Friday, August 19th, 2016

1

Apocalypse Now

"Psychologists call this the online disinhibition effect, in which factors like anonymity, invisibility, a lack of authority and not communicating in real time strip away the mores society spent millennia building. And it's seeping from our smartphones into every aspect of our lives." That take from the excellent Joel Stein could easily be the treatment for a modernized sequel to Heart of Darkness. But this time, we're not traveling farther down the river. We're traveling deeper into our online experience. If those references don't connect, then think of it as a remake of the Love Boat, but with Milo Yiannopoulos playing the part of Julie, your cruise director. From Time: How Trolls Are Ruining the Internet. The horror! The horror!

2

Reality Bites

Before the Olympics, there was a lot of talk about the danger posed by Zika in Brazil. As the games come to a close, concerns are rising about the spread of the disease in America; particularly in Miami where the CDC just expanded its travel advisory.

+ "Teams of scientists ... are hunting for medicines that might work against Zika. And public-health experts have been dispatched to eradicate reservoirs of breeding mosquitoes. Those efforts might help—but there's little that can stop an epidemic in its tracks as effectively as a vaccine." From The New Yorker: The Race For A Zika Vaccine.

3

Weekend Whats

What to Doc: Pablo Escobar's son is not much like his father. And in this documentary, he sets out to prove that -- to the sons of the men his father killed. The Sins of My Father.

+ What to Hear: I saw White Lung earlier this week, and they nearly blew the ceiling off the Independent in San Francisco. Here's a write-up of one of their songs on Pitchfork. And here's their full performance on KEXP.

+ What to Read: "The astonishing story of how two wrestling teammates from Miami came to oppose each other in the cocaine wars -- one as a drug smuggler, the other as a DEA agent." From ESPN: Pin Kings.

4

Somewhere Under the Rainbow

"They have adjusted in an extraordinary way to this terrible life. For instance, they used to feel scared when they heard the sound of planes, but nowadays they want to go out the building and stare at the sky to see the jets or helicopter when they hear them overhead." From The Guardian: Aleppo's underground orphanage offers haven for children bereaved by war.

5

Five Ring Circus

In the end, the Rio gas station controversy was a perfect storm. It played into Brazil's concern that their country is stereotyped as a crime-ridden, second tier nation. And it hit on US concerns that the world might realize that Ryan Lochte is American. In the end, there was a small payoff, a weird trail of questions, and Lochte finally said, "Me Sorry."

+ The Ringer: The hypnotic ecstasy and brutal reality of the dissonance-inducing Rio Olympic Games.

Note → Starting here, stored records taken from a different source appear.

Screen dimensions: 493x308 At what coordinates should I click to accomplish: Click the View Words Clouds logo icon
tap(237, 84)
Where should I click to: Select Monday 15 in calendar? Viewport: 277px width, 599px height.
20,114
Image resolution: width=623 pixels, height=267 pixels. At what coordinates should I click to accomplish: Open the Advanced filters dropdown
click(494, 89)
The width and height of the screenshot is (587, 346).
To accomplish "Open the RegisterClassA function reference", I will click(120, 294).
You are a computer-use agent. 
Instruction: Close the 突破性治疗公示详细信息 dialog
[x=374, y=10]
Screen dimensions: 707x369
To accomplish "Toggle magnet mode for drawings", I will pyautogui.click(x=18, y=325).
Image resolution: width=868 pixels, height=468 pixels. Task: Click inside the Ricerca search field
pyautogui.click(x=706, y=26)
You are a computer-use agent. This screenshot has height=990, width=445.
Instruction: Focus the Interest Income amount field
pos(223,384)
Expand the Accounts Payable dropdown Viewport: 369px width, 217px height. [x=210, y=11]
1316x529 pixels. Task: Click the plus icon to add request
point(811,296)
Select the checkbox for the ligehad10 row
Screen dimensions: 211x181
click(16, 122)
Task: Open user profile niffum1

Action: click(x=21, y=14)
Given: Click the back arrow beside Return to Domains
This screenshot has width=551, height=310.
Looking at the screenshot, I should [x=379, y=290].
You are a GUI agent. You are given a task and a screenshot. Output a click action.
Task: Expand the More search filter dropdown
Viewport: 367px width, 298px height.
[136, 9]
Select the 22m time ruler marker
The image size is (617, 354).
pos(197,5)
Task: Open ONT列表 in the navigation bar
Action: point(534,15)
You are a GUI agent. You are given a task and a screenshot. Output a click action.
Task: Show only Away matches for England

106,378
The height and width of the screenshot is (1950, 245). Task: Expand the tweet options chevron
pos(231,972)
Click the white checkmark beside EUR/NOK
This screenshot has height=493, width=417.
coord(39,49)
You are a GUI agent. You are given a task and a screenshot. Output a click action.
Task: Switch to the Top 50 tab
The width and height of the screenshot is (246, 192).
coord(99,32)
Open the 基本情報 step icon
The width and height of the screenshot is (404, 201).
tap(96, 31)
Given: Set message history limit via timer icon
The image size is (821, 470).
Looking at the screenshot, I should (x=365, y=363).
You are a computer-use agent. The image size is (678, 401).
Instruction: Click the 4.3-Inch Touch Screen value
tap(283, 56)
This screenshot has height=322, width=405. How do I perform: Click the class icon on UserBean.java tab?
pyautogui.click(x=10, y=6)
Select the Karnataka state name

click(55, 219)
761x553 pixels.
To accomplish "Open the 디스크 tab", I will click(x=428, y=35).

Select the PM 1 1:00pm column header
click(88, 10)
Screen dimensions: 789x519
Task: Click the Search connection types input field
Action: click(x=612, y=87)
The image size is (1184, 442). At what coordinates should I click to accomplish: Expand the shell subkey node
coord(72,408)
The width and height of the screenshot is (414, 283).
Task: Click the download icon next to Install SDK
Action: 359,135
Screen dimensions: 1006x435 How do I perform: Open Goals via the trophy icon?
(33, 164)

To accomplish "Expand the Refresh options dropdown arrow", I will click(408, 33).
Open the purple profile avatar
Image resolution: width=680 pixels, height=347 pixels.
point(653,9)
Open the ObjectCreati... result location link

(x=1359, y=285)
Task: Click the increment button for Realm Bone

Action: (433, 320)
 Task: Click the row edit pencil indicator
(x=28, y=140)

+ Quartz: The Rio athletes who fell and picked themselves up again. (See? It's OK if not everyone who participates gets a trophy!)

+ And as Rio coverage finally comes to a close, a BBC reporter assures us that the two people in the background aren't humping.

6

Meter Violation

"Socrates drank hemlock after being convicted of corrupting the youth of ancient Athens. Civilly disobedient Henry David Thoreau went to jail rather than pay his taxes. And Assya and Mario Pascalev, philosophers from Bethesda, Md., are going without air conditioning." WaPo's Justin Wm. Moyer on a family that really, really, really doesn't want to have a smart meter installed. (Like, really.)

7

Anchors Aweigh In Alaska

"We have our unique dialect of Inupiat Eskimo language, our unique Eskimo dancing, our unique gospel singing translated in Inupiat. All that will soon die out if we do not move as a community." For residents of Shishmaref, Alaska, climate change hits close to home. Too close. So they just voted to relocate the entire village.

+ 110,000 homes. $20B in damage. The sobering stats from Louisiana's epic flood.

8

The Belly of the Beast

"But if I had learned anything from spending three days moving in one of the most hostile digital landscapes in the world, it was that lulling yourself into a sense of total security while online is exactly the sort of mentality that malicious hackers rely upon for their craft." Motherboard's Daniel Oberhaus: A Paranoid N00b Goes to Def Con.

9

The Human Highlight Reel

"That phrase. He's a student of the game. You know it well. We all do, and what it's code for: He's white. Just as we know that he's a great natural talent or he's an instinctive athlete means he's black." In ESPN, the great Andrew Corsello gets a close up look at the lightness of being Christian McCaffrey. He really is amazing. But still, Go Bears.

10

Bottom of the News

The gold medal for best Olympic celebration goes to... (and this was a win more lopsided that the average Usain Bolt race).

+ The weird reality of the sorority house door stack. (This makes it all the more depressing that when I knocked on sorority doors in college, no one answered at all.)

+ Motorcycle lane splitting is officially legal in California. (They might want to officially make opening a car door in traffic illegal.)

+ Warning: I'm about to add enormous value: Here are 12 satisfying soft serve stops in the US.